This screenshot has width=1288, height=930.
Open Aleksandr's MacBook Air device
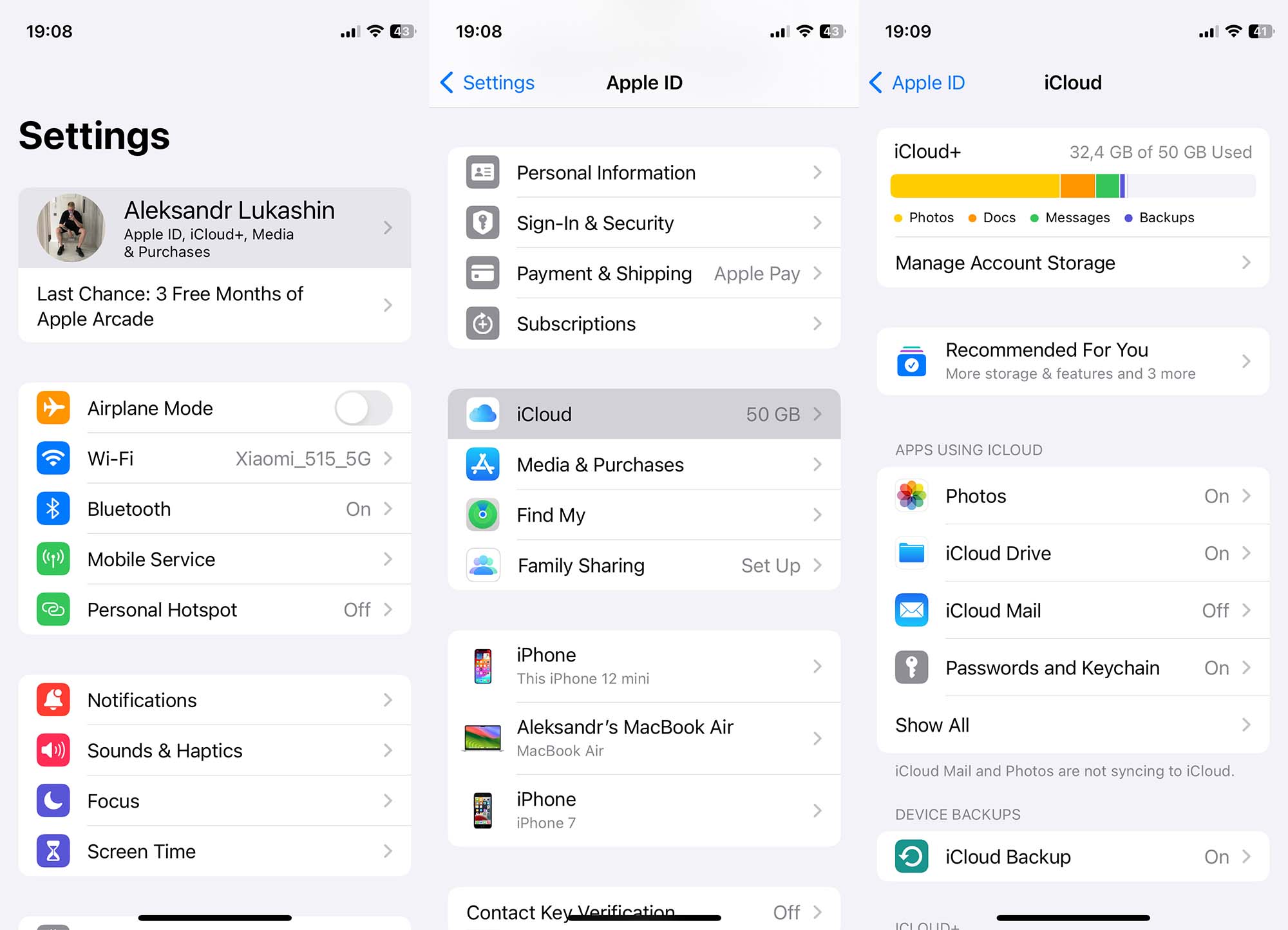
+++
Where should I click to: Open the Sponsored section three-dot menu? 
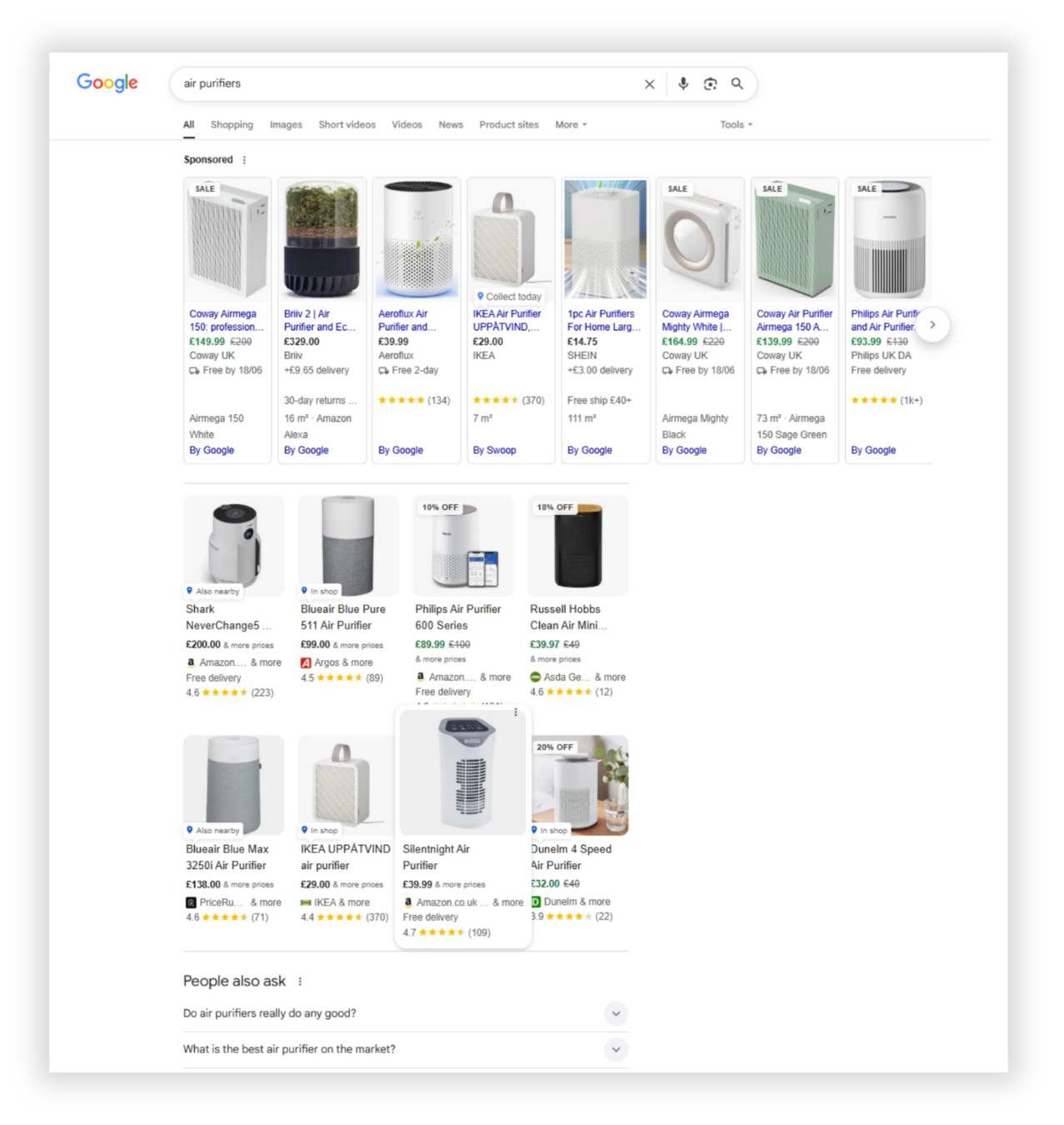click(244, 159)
+++
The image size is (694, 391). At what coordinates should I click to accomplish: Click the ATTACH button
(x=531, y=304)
+++
**TASK:**
Taking the records above, retype every line from the one with "This screenshot has width=1288, height=930." down to the one with "Open Aleksandr's MacBook Air device", exactly and with nothing else.

**TASK RESULT:**
This screenshot has width=1288, height=930.
Open Aleksandr's MacBook Air device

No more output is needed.